A canon shoots a ball upwards with an initial speed of 100 m/s. The total time of flight of the ball is 20 s before it hits the ground. The ball looses 70% of its speed after hitting the ground. Which among the following is the correct height that the ball will bounce up after its first bounce? (g=10 m/s²)
100 m
70 m
50 m
45 m
Answer is Wrong!
Answer is Right!
This question was previously asked in
UPSC CAPF – 2024
The ball is shot upwards with an initial speed of 100 m/s. In vertical motion under gravity (g=10 m/s²), the time taken to reach the maximum height is given by t_up = u/g = 100/10 = 10 s.

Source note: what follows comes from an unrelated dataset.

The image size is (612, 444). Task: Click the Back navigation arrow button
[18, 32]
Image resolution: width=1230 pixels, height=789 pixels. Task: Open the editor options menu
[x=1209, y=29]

The time taken to fall back to the ground from the maximum height is also 10 s. The total time of flight before the first bounce is t_up + t_down = 10 + 10 = 20 s, which matches the given information. The speed of the ball just before hitting the ground after falling from its peak height is equal to its initial projection speed, which is 100 m/s (downwards). After hitting the ground, the ball loses 70% of its speed. So, the speed after the first bounce is (100% – 70%) of 100 m/s = 30% of 100 m/s = 0.30 * 100 m/s = 30 m/s (upwards). To find the height the ball bounces up, we use the equation v² = u² + 2as, where the final velocity at the peak height is v=0, the initial velocity after bounce is u=30 m/s, and the acceleration is a=-g=-10 m/s². So, 0² = 30² + 2 * (-10) * h. This simplifies to 0 = 900 – 20h, so 20h = 900, which gives h = 900/20 = 45 meters.
Understanding projectile motion under gravity, calculating time of flight, speed before impact, calculating speed after an inelastic collision (loss of speed), and calculating the maximum height reached with a new initial velocity.